Text to read:
○ ○ ○ ○ ○

Entire function vanishing at $n+\frac{1}{n}$ for $n\geq 1$.

It was a problem: does there exists an entire function which vanishes at $n+\frac{1}{n}$ for all $n\in\mathbb{N}$?

Since the set $\left\{n+\frac{1}{n}\right\}_{n\geq 1}$ has no limit point in $\mathbb{C}$, by Weierstrass theorem, there exist such function.

Question: Can we produce an entire function (non-zero) which vanishes on above set using the well-known functions $\sin z, \cos z, e^z$, polynomial etc.? [In other words, can we write our required function as a composition of $\sin, \cos, e$, polynomials etc.?]

Solution 1:

If you don't mind a bunch of extraneous zeroes, you can take $$ f(x)=\cos(\pi\sqrt{x^2-4})-\cos(\pi x) $$ which is entire because $\cos x$ is even and entire, and so $\cos\sqrt{x}$ is entire.

○ ○ ○ ○ ○

Directions:
a – Please list the well-known functions that the question in the post on entire functions vanishing at n + 1/n names as building blocks.
b – Pick up the post on entire functions vanishing at n + 1/n from the end of its last sentence and carry on with it.

Collected material:
○ ○ ○ ○ ○

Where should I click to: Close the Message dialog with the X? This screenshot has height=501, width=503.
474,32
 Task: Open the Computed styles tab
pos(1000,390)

○ ○ ○ ○ ○

Expected outputs:
a –
- $\sin z$
- $\cos z$
- $e^z$
- polynomials

b –
Using the product-to-sum formula, we have $$ f(x)=2\sin\left(\pi \frac{x+\sqrt{x^2-4}}{2}\right)\sin\left(\pi \frac{x-\sqrt{x^2-4}}{2}\right) $$ and the first factor in this product is already zero at each of the points $n+\frac{1}{n}$: if $x=n+\frac{1}{n}$ and $x > 1$, then $\sqrt{x^2-4}=n-\frac{1}{n}$, and so the argument being passed to $\sin$ is a multiple of $\pi$.

Note however that this will also vanish when $x=n+\frac{1}{n}$ for $n$ a negative integer (because of the second factor). So if you're looking for something that could have come out of the Weierstrass theorem (i.e., something with precisely your original zero set), this isn't it...